Drive to get young people protected against measles in Hampshire
Thursday, 25 April 2013
A targeted campaign to ensure that young people across Hampshire are protected against measles outbreaks is launched today (Thursday 25 April) in the wake of rising levels of confirmed cases of the preventable disease nationally.
Dr Ruth Milton, Hampshire's Director of Public Health said: "Our team is working with colleagues in health and care services to raise awareness of this important health hazard and the real benefit of protecting our young people by taking up the MMR vaccine. Current levels of vaccination in our five year olds is 91%, but this is still is short of the 95% coverage needed to protect the entire community by preventing the spread of the infection."
"The proportion of 10 to 16 year olds in Hampshire who are immune is far lower. This means that about 1 in 5 teenagers in Hampshire is at risk of this avoidable and serious infection.

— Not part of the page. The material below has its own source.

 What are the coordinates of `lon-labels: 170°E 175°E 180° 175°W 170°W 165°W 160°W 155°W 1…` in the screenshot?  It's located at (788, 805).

We know from recent outbreaks that this age group is most at risk and that complications are common with measles infection."

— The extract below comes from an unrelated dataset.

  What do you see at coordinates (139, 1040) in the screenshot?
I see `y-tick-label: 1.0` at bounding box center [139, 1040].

"A vaccination for a preventable disease can protect you at any time and the MMR is given as two doses. I would strongly urge parents to check with their GP to ensure that their children are fully protected against measles and if not, to book an appointment to get their MMR vaccine as soon as possible."
In the late 1990s and early 2000s, many 10 to 16-year-olds missed out on a vaccination due to publicity surrounding a discredited link between autism and the vaccine.
As well as the current serious outbreak in Swansea, there have also been smaller measles outbreaks across many parts of England including Teeside, Greater Manchester, Preston, Gloucestershire and Herefordshire. While there has been only one case of measles in the last quarter in Wessex (made up of the NHS in Dorset, Hampshire, and Isle of Wight), which was in Hampshire, the natural history of measles infection is such that an increase is expected in the coming months.
Measles is an unpleasant illness that starts with a few days of cold-like symptoms and is then followed by a rash accompanied by high fever, red eyes and a cough. It can be particularly severe in babies under the age of one year, teenagers and older people, especially those who have a weakened immune system. In these groups, measles can cause complications including pneumonia, ear infections, diarrhoea and encephalitis (swelling of the brain).
Around one in every 10 children who get measles is admitted to hospital. In rare cases, people can die from measles. Measles in pregnant women can also be very serious and threaten the pregnancy.